I am a child of the internet, and I’ve written tons of stuff on my old website, on Twitter, on Facebook, on message boards and in emails that I knew I might be challenged about if I ever entered public life, and it was part of my personal stance in life to not let this make me censor myself. Unlike so many people, I’ve always been prepared to own the stuff I’ve said, so long as I was permitted the opportunity to explain the context in which I said it and be heard. 

But this is one of the thorny things about the internet we have to figure out. In an environment where off-the-cuff comments live forever, do you then ban off-the-cuff comments? I don’t think so. 

Sensitivity goes both ways. I’ve always thought Black people were too sensitive about stuff other people say that we find offensive. Like I’ve been saying about sexual assault cases, you have to consider who a person is and what their record of behavior has been. If there are a couple of wacky, error-ridden paragraphs that could be taken as antisemitic on a blog dedicated to the talent, beauty and general awesomeness of Jewish girls, wouldn’t it make the most sense to assume that was an error of some kind?  We all need to be sensitive about what we say. Not politically correct—sensitive.
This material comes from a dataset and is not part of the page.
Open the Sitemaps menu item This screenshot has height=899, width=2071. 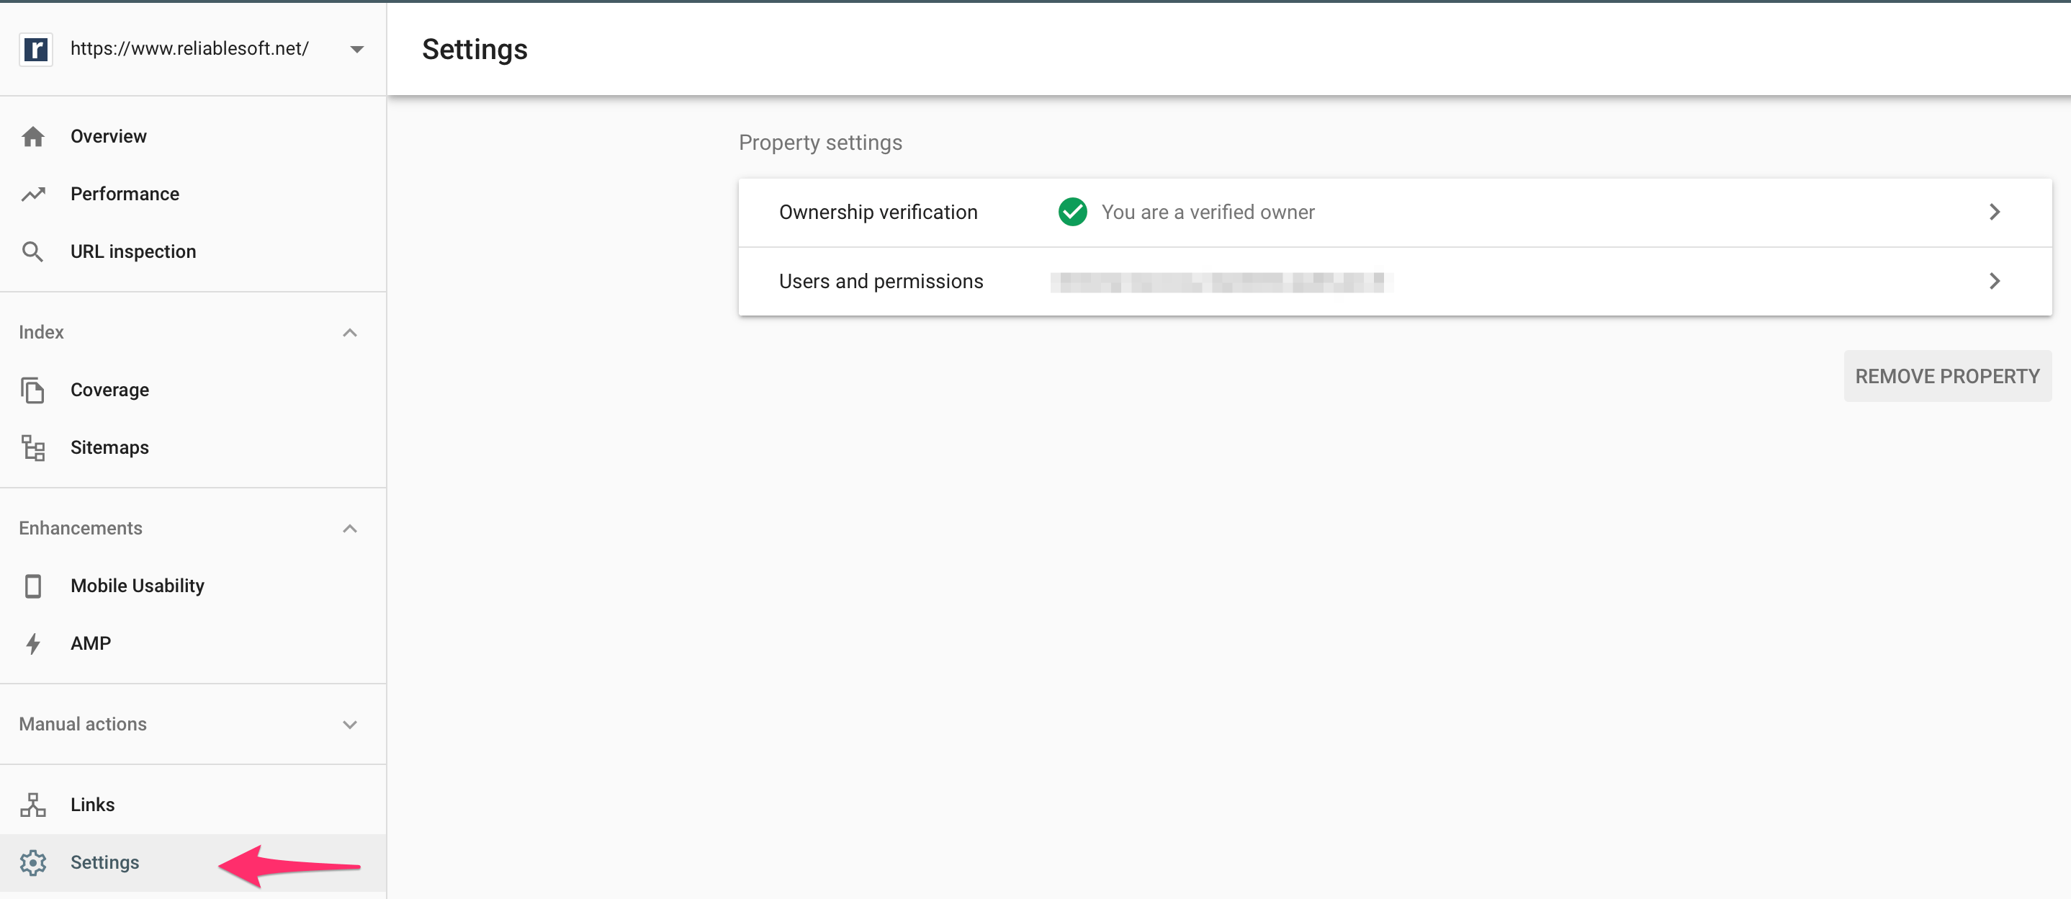(109, 448)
But we as a society need to be sensitive enough to give people the benefit of the doubt for things said or written in an emotional or impulsive state. 

I panicked this afternoon because I’ve always had this deep dark fear that after all I’ve done to avoid fame, my introduction to it would be a negative media circus surrounding something bad I did, or was reputed to have done. But I keep hearing in my mind a line from a clip in this movie I love—“You’re worryin’ too much!”. I do. 

One of my all-time favorite albums is a jazz record, by a girl from New York who plays the piano, Rachel Z. It’s called Trust The Universe. I’ve been listening to it for about twenty years, but I’m still working on how to do that. I really shouldn’t be worried, but when you care about someone, you always worry about anything you’ve done that might hurt their feelings. The fear that made me panic was that this Jewish girl I told would come here and that stuff I didn’t intend to be up would be the first thing she would read. But if Jewish girls are as smart as I think they are, they know that I’m not antisemitic, and probably knew it before I started this blog.  I’m sure even Jewish girls get mad at Jews sometimes just like I get mad at Black people sometimes. 

I just need to stop being neurotic, and get back to work...if you can call this work. It’s all I feel I can do right now anyway. It feels weird writing this now knowing that I might have an audience. Scary. I don’t know what’s scarier: an audience of many or an audience of the one Jewish girl I told. But there’s no way she’d be able to resist telling the other Jewish girls she knows, right?  I need to spend all day tomorrow editing...that is if I don’t get arrested. Oh wait, I was going to stop worrying. 

The funny thing is, after I had told her about this blog, I felt so much better.  Almost ecstatic. It was kind of the moment I had been waiting for, to have a reason to feel like it was the right time to share it. I started thinking and hoping that this might be the point that things will start to turn around for me, and I’ll find some Jewish girl allies and be able to get my life back on track. I just felt like such a dumbass when I noticed how unready for prime time it was and that it included some erroneously published “hot mike” outtakes. But I gotta get back to writing. I’m not bipolar, but I’m so sensitive that worries and problems can really knock me on my heels. 

Now its going to get really embarrassing, because the next thing I was going to publish is about...porn.